Cream Soup.
The liquor in which your calf’s head was boiled; 1 onion; bunch of parsley; 1 blade of mace; 1 cup of milk; yolks of 2 eggs; pepper and salt; 1 teaspoonful corn-starch, rubbed in cold water.
Boil your calf’s head early in the day, until you can just handle it without breaking it to pieces. It will be firmer for baking if left to get cold at this juncture. Skim the pot-liquor, put in the sliced onion, parsley, and mace, and boil slowly two hours. Strain, cool, skim, season, and thicken slightly with the corn-starch. Beat the yolks in a bowl, add the boiling milk, and pour into the heated tureen. Add the soup, stir up well, and serve.

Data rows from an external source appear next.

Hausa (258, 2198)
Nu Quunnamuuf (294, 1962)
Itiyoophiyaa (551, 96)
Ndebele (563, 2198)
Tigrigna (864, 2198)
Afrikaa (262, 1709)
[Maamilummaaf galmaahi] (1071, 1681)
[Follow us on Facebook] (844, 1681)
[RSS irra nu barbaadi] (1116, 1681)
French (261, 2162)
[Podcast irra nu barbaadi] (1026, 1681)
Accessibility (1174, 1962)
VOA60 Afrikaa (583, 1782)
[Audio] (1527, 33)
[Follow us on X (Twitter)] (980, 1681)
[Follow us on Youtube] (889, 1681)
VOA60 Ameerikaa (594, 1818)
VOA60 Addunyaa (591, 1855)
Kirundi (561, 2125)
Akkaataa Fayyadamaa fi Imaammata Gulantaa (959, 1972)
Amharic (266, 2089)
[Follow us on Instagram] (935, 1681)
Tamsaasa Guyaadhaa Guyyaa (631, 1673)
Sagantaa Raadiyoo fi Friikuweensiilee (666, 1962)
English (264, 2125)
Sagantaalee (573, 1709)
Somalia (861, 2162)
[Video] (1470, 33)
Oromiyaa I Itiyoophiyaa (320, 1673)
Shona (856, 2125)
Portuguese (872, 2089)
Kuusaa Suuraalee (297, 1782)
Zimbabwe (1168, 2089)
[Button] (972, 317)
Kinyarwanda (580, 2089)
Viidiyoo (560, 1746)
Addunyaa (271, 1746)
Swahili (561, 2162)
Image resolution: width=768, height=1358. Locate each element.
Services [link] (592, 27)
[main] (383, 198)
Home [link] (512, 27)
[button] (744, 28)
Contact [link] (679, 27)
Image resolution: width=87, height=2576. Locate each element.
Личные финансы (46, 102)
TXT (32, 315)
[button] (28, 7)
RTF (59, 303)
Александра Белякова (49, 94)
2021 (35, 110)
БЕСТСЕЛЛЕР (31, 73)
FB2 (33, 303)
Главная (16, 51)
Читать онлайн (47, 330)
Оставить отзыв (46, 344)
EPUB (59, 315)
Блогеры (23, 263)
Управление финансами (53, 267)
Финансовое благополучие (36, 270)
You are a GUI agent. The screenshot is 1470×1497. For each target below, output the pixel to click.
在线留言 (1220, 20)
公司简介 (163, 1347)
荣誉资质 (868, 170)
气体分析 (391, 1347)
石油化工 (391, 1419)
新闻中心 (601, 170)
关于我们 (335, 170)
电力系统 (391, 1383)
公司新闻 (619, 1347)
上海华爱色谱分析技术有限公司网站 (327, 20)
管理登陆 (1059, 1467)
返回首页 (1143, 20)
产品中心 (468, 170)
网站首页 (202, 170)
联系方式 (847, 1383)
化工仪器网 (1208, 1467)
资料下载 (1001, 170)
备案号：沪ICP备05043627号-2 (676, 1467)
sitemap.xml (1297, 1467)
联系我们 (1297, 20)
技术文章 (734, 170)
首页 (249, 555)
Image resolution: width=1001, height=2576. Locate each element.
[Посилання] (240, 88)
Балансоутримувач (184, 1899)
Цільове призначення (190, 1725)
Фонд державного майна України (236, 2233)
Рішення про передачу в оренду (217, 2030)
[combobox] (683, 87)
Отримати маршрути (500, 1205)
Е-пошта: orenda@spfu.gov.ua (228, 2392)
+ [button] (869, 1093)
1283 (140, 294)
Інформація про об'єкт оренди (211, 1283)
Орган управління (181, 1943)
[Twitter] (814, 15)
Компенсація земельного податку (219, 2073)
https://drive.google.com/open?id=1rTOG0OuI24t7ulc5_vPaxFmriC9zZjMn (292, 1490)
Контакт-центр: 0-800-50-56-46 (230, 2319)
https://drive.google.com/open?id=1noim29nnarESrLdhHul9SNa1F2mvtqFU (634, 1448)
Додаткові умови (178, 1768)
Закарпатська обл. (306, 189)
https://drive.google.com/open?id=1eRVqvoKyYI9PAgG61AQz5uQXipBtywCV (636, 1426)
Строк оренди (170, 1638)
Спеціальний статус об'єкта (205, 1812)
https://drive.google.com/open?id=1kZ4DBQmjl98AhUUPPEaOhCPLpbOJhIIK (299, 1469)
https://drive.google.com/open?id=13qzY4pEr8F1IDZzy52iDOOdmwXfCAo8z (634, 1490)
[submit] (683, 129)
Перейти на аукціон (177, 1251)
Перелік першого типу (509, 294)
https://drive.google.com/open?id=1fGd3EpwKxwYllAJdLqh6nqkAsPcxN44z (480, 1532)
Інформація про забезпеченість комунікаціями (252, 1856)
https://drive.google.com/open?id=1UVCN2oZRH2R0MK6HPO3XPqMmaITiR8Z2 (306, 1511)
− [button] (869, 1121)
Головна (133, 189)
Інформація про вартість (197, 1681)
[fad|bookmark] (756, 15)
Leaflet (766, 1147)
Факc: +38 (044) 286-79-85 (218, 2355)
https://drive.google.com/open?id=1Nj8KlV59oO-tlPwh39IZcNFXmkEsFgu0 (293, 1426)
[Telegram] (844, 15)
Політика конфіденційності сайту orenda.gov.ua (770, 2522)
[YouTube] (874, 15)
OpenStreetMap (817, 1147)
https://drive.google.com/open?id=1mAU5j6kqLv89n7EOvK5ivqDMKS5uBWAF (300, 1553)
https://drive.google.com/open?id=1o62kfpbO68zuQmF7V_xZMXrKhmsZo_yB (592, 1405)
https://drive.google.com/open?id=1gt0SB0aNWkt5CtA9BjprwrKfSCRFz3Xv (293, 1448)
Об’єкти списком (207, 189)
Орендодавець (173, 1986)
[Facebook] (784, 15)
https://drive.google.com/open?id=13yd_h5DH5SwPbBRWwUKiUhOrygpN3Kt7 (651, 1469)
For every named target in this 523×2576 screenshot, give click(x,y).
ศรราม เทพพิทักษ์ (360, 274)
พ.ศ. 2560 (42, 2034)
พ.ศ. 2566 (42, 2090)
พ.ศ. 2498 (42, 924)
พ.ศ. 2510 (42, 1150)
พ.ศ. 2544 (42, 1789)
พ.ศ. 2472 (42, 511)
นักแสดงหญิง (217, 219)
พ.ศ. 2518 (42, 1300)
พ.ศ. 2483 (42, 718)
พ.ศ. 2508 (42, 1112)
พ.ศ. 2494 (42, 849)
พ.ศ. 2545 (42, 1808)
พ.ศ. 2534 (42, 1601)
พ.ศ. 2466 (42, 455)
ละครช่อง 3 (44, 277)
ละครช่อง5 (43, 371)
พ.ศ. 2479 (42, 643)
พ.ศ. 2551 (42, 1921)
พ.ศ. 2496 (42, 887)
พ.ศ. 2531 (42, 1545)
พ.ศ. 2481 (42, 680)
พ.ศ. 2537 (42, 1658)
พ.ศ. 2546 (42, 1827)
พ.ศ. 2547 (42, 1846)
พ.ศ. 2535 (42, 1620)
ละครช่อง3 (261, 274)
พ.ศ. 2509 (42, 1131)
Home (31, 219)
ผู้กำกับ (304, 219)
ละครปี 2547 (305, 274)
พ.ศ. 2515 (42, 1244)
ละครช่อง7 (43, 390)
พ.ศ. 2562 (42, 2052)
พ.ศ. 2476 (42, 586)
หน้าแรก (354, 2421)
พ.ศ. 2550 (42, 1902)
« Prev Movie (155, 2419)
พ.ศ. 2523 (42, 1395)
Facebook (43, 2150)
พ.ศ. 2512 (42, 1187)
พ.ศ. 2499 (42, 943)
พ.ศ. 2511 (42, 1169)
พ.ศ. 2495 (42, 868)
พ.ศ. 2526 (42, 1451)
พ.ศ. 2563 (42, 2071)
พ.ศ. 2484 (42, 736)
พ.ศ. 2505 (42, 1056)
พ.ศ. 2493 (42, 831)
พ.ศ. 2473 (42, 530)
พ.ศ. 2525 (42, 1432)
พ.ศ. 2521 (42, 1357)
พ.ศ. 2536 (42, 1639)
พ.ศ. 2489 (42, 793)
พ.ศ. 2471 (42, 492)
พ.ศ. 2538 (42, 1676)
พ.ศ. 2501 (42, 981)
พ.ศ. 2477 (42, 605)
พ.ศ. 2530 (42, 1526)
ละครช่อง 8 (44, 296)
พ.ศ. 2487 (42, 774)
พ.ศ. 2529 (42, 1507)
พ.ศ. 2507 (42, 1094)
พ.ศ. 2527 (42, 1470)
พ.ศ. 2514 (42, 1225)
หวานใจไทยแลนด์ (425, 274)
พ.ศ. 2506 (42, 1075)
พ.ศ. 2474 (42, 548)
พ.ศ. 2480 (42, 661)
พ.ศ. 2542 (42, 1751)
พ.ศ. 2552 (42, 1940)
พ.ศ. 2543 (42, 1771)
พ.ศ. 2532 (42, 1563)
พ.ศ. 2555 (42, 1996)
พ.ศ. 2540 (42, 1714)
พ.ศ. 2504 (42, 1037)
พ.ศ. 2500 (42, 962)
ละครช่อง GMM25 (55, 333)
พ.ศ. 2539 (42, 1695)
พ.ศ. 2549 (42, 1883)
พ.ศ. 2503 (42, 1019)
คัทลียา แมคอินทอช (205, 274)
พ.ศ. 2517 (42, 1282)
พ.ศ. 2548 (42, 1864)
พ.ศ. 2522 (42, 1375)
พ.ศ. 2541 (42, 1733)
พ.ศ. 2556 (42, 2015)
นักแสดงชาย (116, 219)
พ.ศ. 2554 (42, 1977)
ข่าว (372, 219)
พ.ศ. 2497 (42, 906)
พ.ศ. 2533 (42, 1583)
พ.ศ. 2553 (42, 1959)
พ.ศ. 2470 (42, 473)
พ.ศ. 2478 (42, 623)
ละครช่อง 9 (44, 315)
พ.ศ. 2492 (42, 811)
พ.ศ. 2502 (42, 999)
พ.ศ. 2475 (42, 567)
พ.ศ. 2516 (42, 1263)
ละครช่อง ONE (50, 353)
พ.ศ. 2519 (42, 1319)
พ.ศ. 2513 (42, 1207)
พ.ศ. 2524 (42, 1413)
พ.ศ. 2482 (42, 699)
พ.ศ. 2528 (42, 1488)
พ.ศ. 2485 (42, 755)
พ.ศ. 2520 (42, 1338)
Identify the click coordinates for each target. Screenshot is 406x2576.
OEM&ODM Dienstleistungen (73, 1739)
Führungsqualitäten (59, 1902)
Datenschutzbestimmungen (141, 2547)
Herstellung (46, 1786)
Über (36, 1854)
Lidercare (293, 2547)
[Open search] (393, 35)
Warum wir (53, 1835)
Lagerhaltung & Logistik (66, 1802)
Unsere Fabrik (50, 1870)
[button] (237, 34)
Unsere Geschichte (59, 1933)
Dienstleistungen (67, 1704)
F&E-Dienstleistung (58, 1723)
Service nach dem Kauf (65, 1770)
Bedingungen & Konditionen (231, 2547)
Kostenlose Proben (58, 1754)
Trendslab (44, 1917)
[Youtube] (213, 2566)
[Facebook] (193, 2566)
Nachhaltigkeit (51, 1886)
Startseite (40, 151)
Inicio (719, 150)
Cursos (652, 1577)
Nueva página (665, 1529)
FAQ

Baked Calf’s Head, with Mushrooms.
Set the cold boiled calf’s head in the oven; pour a cup of pot-liquor, boiling hot, over it, and bake half an hour, basting very often. Then dredge well with flour and baste twice with butter. Now coat thickly with a paste made of the brains, boiled, cooled and beaten smooth with an egg, and seasoned with pepper and salt. When this has browned, dish the head. Strain the gravy, add half a cupful of mushrooms, boiled and chopped, a very little browned flour, the juice of a lemon, and, if needed, a little boiling water. Stew one minute and send up in a boat.
Spinach.
Boil in hot water, a little salt, about twenty minutes. Drain and press; then chop very fine and return to the fire with a good lump of butter, salt, pepper, sugar, a few tablespoonfuls of cream, and beat to a smooth mixture like custard. Pour into a deep dish and serve.
Succotash.
Cut the corn from six or seven cobs; mix with it one-third the quantity of Lima beans; just cover with water, and stew gently half an hour. Turn off most of the water, add a cup of milk, and when this heats, a great lump of butter rolled in flour, with pepper and salt. Simmer half an hour longer, stirring up often.
Lettuce.
Pick apart the heads and pile upon pounded ice, on a glass dish. Pass vinegar, pepper, salt, and powdered sugar with it.
Apple Pudding.
Sliced tart apples; bread-crumbs; butter; sugar; cinnamon.
Butter a pudding-dish very well, and put in a layer of crumbs; then dots of butter; next, sliced apples strewed with sugar and cinnamon—more buttered crumbs. Repeat the layers in this order until your dish is full, with crumbs on top. Bake, covered, half an hour—or forty minutes for a large dish. Turn out, pour liquid sauce over it, and eat hot with more.